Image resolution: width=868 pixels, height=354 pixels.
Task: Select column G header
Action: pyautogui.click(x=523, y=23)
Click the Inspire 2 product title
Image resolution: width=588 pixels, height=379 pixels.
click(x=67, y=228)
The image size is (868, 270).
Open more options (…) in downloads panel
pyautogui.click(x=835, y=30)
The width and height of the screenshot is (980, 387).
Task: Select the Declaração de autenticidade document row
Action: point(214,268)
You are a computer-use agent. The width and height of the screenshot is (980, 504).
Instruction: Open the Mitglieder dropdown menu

...

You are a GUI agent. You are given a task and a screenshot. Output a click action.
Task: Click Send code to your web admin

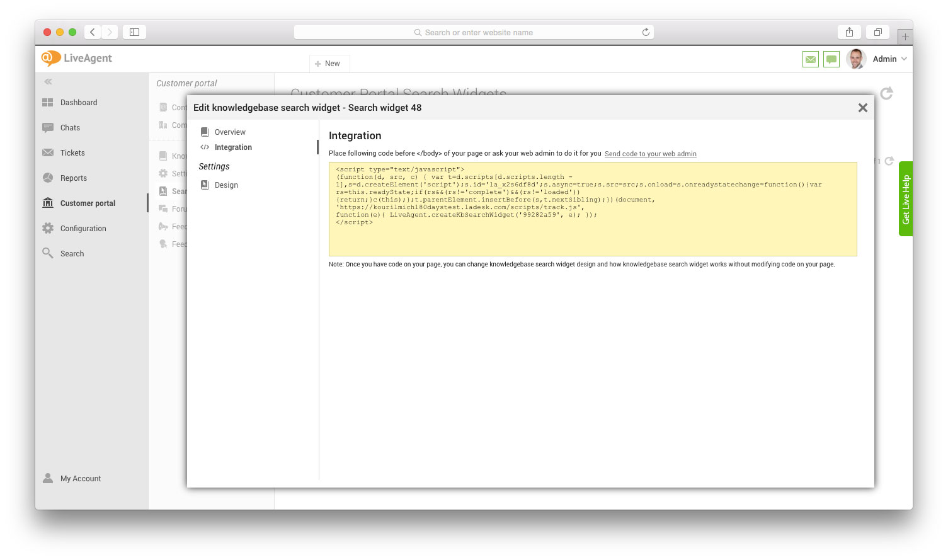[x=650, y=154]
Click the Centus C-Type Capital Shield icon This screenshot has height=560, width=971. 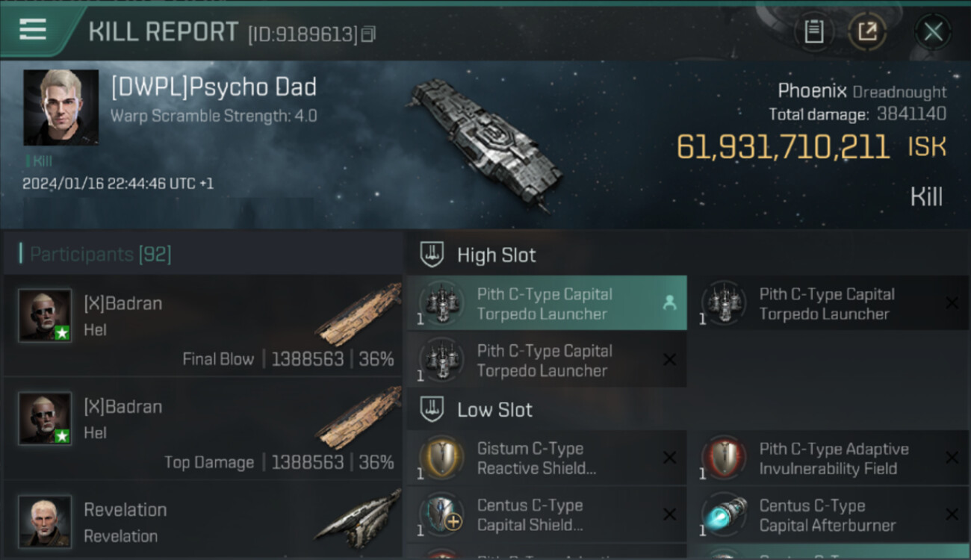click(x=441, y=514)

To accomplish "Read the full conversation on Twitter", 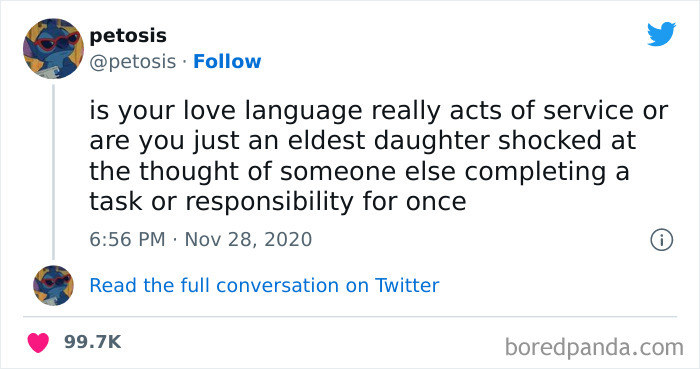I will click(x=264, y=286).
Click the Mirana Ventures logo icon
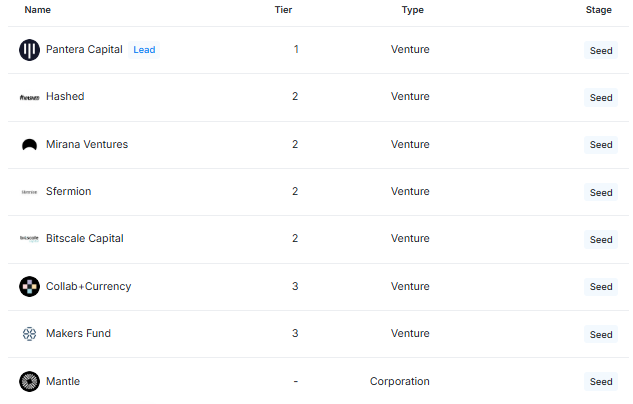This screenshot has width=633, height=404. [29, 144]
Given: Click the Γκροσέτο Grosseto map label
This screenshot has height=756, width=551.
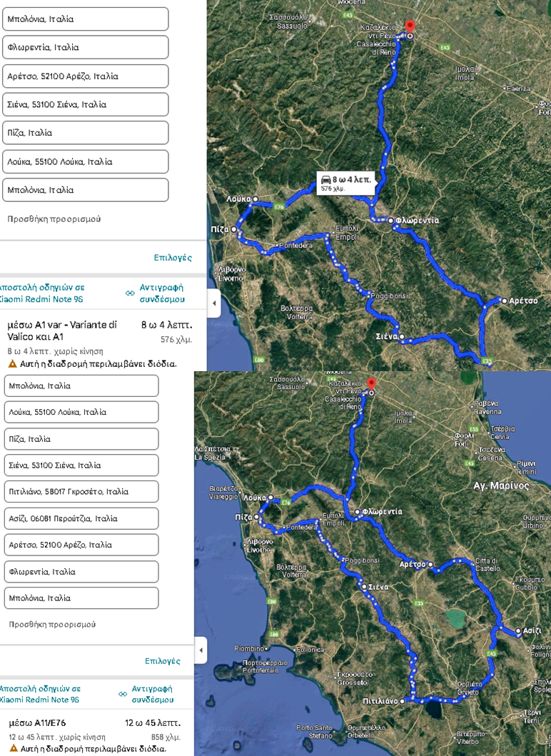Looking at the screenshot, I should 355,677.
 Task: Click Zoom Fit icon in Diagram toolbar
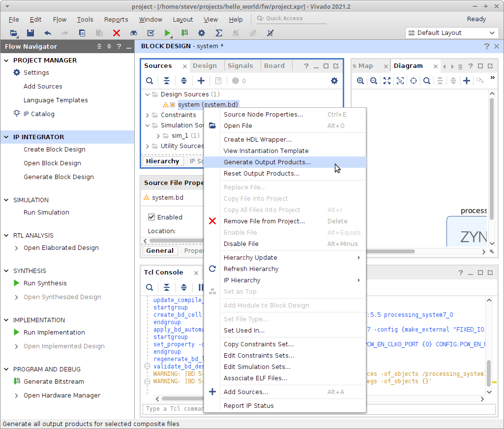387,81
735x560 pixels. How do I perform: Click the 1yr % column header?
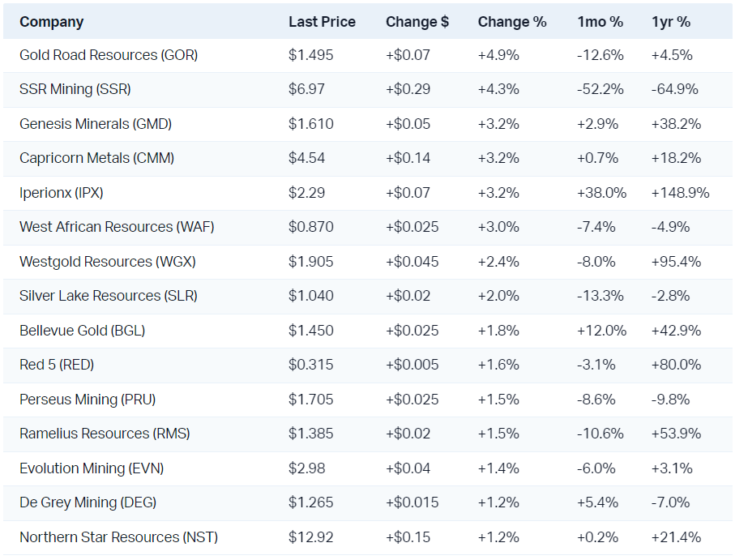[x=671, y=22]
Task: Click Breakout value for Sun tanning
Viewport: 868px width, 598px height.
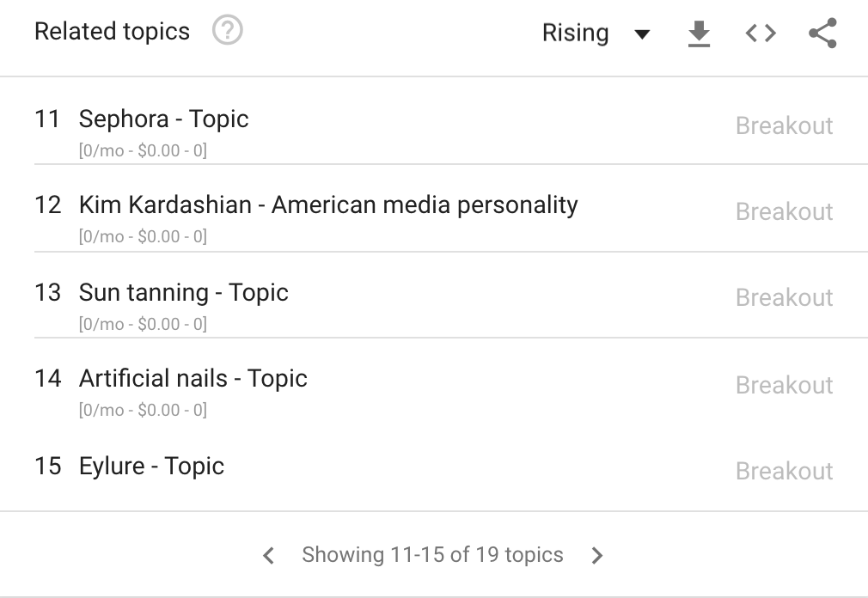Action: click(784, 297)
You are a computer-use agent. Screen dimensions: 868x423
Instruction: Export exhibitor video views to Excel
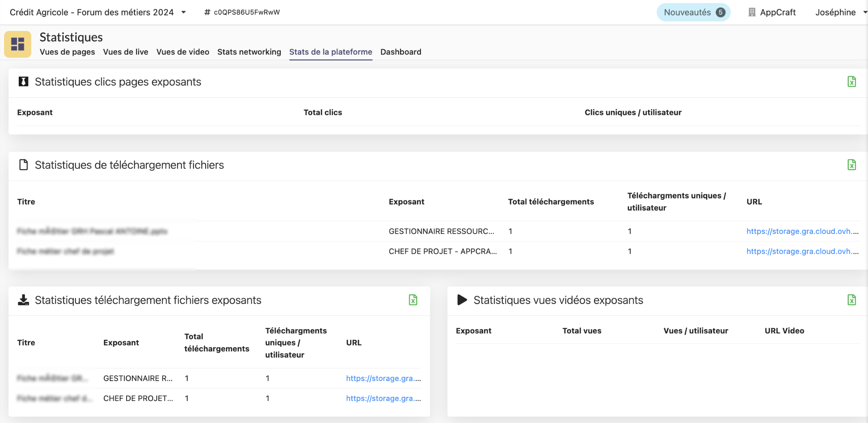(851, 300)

* * *

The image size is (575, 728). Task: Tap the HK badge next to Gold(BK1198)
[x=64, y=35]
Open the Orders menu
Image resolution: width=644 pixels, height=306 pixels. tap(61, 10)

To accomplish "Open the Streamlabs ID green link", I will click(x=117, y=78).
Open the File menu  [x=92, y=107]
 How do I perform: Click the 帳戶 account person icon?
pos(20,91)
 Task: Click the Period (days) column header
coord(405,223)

# Problem to work on
Here the job is to set down exactly the lines of the material above that fall between the one with "Click the Inspire 2 product title" and the one with "Instruction: Open the", inclusive, and nothing beyond them.

# Solution to this exercise
Click the Inspire 2 product title
Image resolution: width=588 pixels, height=379 pixels.
click(x=67, y=228)
The image size is (868, 270).
Open more options (…) in downloads panel
pyautogui.click(x=835, y=30)
The width and height of the screenshot is (980, 387).
Task: Select the Declaração de autenticidade document row
Action: point(214,268)
You are a computer-use agent. The width and height of the screenshot is (980, 504).
Instruction: Open the Mitglieder dropdown menu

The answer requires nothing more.